The USDA’s chosen interpretation of the law it is charged with applying to GE organism oversight has also been irresponsibly narrow, leading to weak regulation that ignores many types of actual and potential environmental harm from these crops, such as the next generation of herbicide resistant crops [PDF] which are immune to older, more risky herbicides like 2,4-D, and will likely further increase resistant weeds, and herbicide use by several fold. USDA has already approved several of these crops.
The agronomic and environmental harms of genetically engineered crops can be indirect, such as competition from resistant weeds or the loss of pollinators, and other animals and insects, loss of soil fertility, associated pesticide impacts, transgenic contamination effects, and so on. Notable already is the drastic reduction of monarch butterflies due to the near-elimination of milkweeds in the Midwest—relied on for food by monarch caterpillars—by glyphosate herbicides used on GE crops. Yet the agency has chosen to ignore these impacts.

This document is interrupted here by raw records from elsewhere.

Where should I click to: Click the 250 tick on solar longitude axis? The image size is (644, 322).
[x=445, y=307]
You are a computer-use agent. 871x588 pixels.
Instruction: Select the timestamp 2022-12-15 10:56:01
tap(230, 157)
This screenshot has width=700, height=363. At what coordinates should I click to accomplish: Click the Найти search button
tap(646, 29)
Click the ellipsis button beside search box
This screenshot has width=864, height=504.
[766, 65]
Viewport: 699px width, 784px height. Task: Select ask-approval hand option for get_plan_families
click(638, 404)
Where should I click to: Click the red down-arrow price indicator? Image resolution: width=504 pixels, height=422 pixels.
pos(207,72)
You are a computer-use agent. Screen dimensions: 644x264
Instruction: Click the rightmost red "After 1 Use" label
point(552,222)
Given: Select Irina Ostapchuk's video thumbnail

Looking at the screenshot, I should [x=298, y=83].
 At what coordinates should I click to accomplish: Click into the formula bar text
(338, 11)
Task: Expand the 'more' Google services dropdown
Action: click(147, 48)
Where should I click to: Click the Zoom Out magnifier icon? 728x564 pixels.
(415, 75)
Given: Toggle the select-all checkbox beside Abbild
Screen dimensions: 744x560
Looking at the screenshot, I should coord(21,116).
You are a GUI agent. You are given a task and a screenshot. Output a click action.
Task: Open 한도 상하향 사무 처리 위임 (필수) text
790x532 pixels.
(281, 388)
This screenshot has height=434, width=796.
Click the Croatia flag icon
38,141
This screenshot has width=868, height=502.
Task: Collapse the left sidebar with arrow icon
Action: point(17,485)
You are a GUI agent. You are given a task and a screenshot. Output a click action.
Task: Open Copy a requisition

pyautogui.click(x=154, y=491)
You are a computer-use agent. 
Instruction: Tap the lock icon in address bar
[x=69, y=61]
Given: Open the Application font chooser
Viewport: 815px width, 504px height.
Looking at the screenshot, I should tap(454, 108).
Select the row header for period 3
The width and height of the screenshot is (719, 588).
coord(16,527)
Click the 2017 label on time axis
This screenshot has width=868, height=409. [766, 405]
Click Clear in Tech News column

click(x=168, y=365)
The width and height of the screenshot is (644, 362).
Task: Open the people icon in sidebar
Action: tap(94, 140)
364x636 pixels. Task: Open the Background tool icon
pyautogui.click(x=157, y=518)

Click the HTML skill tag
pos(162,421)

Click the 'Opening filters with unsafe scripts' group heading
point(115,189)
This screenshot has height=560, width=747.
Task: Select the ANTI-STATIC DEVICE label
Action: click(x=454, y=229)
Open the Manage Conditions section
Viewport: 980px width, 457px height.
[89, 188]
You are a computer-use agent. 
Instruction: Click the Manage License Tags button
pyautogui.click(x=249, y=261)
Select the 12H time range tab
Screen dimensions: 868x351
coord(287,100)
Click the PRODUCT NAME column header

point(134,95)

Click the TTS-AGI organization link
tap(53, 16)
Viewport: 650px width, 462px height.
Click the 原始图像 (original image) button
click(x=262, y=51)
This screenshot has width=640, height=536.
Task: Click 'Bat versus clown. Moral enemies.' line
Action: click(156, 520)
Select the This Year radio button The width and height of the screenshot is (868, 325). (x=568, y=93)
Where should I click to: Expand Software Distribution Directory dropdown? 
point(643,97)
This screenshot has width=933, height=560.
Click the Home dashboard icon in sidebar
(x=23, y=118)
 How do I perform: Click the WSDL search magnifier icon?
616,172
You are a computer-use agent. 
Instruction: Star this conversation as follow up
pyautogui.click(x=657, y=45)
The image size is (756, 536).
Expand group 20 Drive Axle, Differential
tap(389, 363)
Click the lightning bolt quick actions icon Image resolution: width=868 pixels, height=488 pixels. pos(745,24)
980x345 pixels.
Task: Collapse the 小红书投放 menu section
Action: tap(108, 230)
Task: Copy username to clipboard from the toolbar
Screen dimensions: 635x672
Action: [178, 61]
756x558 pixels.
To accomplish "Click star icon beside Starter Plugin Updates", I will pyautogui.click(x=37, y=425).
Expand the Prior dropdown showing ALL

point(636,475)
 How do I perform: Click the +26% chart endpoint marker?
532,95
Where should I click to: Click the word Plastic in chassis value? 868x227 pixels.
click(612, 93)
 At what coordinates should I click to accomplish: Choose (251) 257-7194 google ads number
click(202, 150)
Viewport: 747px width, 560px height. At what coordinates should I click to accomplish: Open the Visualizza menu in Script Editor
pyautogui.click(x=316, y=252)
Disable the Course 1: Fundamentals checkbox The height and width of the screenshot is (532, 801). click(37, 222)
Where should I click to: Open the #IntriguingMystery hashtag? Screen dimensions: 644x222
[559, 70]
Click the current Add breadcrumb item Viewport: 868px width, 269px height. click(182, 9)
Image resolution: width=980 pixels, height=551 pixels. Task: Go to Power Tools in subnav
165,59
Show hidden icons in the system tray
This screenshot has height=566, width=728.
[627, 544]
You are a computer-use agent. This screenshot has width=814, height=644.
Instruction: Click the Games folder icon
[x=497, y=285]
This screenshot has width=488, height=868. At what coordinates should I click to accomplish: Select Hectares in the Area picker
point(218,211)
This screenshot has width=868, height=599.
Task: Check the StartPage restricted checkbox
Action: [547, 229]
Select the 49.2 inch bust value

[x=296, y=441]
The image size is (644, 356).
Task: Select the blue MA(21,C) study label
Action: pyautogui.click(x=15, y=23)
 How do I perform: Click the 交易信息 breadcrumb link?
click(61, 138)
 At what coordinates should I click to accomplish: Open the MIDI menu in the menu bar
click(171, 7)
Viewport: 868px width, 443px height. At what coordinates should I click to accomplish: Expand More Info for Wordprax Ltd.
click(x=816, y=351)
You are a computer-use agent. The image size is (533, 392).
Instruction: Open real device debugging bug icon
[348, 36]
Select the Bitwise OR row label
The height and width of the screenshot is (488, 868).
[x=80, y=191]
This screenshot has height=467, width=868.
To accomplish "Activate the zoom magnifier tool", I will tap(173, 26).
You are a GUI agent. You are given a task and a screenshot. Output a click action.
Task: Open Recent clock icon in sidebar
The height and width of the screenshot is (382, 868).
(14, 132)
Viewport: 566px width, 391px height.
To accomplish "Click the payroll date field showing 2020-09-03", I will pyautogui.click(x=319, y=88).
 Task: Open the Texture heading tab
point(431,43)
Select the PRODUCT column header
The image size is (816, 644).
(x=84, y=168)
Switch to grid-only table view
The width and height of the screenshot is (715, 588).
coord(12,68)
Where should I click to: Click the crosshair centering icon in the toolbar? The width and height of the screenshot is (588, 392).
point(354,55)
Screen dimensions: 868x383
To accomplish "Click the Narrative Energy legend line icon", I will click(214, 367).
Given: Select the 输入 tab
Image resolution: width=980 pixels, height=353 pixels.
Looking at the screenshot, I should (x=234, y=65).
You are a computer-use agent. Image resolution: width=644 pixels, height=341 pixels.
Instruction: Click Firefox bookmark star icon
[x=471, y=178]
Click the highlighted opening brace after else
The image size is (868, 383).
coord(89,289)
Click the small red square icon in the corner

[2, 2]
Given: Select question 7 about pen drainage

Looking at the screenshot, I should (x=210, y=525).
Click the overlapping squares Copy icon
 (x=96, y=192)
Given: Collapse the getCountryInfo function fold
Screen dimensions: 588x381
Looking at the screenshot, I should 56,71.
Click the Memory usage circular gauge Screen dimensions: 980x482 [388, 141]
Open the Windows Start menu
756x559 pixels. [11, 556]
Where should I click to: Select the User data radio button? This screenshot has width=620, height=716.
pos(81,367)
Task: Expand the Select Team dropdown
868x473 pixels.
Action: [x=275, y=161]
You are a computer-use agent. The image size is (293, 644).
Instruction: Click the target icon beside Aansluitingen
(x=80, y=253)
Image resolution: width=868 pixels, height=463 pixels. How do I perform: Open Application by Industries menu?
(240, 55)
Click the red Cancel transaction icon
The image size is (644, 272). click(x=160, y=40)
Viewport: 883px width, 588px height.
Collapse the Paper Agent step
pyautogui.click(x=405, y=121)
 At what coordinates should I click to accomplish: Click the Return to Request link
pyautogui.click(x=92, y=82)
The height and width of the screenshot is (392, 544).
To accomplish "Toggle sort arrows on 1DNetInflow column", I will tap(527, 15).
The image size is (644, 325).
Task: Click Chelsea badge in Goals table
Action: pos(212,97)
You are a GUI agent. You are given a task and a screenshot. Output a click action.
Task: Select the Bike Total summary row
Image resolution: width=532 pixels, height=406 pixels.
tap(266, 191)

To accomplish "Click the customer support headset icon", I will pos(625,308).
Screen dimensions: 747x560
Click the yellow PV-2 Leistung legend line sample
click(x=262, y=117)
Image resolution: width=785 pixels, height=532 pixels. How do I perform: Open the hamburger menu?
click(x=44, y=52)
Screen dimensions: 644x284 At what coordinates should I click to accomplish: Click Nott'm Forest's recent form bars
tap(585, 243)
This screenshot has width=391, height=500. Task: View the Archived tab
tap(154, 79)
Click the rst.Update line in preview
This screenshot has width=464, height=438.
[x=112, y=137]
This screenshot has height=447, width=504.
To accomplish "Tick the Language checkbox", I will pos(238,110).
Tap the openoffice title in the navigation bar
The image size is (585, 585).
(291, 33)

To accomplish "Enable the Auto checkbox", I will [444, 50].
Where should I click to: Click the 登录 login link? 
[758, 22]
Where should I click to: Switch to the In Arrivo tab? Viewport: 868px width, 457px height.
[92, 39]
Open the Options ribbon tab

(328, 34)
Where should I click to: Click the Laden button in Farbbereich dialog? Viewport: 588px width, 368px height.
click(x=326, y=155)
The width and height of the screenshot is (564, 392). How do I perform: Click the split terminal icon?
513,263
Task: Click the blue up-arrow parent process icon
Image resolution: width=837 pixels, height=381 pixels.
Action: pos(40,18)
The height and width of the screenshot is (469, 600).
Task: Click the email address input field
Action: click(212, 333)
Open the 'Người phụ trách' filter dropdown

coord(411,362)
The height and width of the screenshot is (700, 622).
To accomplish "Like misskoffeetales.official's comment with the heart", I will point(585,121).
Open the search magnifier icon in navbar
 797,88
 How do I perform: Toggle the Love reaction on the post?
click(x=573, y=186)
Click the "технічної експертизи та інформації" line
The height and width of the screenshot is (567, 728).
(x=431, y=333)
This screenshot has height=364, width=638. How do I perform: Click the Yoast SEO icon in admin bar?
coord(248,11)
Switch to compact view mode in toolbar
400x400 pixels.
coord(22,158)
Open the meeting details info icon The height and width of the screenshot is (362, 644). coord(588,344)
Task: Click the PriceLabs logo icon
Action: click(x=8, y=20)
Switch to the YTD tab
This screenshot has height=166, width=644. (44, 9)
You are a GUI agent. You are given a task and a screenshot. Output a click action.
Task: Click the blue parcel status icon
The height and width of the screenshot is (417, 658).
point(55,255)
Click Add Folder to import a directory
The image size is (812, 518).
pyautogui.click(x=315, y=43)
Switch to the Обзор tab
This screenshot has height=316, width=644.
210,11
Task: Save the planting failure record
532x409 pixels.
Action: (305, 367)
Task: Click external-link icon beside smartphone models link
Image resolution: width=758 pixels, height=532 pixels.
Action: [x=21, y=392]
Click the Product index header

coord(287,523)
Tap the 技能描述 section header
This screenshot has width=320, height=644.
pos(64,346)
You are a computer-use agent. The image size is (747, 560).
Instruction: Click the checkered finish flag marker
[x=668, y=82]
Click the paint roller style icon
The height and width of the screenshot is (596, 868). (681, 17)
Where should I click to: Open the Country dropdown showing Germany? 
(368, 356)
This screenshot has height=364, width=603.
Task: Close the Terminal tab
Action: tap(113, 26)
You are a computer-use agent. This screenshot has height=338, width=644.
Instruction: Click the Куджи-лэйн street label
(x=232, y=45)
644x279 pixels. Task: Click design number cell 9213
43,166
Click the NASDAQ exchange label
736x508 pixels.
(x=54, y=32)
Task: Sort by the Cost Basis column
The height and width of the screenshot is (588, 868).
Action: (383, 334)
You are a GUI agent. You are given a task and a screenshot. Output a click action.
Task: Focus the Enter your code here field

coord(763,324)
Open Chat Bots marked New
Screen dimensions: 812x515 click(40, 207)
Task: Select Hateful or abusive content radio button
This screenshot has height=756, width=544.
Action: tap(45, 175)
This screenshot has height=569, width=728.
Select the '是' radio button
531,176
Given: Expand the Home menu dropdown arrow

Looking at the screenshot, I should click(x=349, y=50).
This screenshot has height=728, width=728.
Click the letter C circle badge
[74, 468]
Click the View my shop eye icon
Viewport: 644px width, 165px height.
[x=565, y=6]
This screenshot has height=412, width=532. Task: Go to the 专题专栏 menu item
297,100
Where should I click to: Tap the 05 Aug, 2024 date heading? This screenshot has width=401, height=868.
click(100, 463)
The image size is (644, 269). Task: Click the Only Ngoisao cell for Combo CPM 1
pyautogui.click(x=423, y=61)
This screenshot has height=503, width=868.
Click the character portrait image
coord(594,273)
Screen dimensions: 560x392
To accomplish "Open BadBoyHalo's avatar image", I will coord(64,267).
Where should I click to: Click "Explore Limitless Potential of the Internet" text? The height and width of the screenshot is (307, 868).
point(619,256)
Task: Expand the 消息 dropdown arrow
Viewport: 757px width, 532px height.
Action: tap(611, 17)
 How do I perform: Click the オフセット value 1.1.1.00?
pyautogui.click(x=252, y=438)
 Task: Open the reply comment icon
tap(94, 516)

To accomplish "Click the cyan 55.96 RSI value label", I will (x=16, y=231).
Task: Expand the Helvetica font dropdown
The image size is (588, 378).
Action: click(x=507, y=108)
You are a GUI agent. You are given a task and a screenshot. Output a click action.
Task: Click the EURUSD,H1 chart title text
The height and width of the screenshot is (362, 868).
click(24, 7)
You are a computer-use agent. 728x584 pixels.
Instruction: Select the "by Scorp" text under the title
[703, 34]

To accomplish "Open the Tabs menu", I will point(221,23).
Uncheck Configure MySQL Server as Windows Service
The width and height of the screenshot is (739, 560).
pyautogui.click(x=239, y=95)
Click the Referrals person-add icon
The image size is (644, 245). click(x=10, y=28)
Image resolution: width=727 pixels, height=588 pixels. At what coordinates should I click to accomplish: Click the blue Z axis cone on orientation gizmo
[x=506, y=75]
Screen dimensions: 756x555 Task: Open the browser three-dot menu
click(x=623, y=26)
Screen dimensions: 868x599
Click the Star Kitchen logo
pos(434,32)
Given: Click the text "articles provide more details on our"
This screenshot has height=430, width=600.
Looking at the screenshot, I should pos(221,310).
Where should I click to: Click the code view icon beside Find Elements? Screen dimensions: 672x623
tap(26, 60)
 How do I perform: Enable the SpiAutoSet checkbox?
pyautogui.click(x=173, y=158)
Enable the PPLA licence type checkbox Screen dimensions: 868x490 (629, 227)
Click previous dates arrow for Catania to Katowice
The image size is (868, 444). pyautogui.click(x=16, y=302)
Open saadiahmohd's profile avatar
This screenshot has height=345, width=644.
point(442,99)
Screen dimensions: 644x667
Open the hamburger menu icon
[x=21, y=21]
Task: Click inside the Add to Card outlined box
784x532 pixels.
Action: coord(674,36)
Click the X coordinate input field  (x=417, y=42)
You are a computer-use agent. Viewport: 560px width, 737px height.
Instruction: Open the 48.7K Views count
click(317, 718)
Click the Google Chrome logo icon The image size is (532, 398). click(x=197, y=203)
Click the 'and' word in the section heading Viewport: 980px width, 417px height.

I use the word “chosen” intentionally. As I have written about before, the USDA has blandly claimed that it does not have authority to regulate indirect harms from GE crops, as if it were out of its hands. But in fact, the agency is deliberately thumbing its nose at the public by refusing to enact the regulations it has been authorized to use. And so are the seed and pesticide companies that are simultaneously skirting those regulations and lobbying to keep them weak.
You see, 15 years ago, Congress passed in the Plant Protection Act (PPA) of 2000 [PDF], which provides for regulation of possible direct, indirect, environmental, economic, and public health harm from GE crops. But the agency has refused to write new regulations to implement the PPA.
If enacted sensibly, regulation under the PPA would allow USDA to evaluate all the risks I’ve discussed above. But given the agency’s intransigence, that might require legal action as well as state action and public pressure, to force the agency to do what the law and responsible governance requires.
*The SAP was about pesticidal RNAi, but the principles apply to RNAi altered plants generally.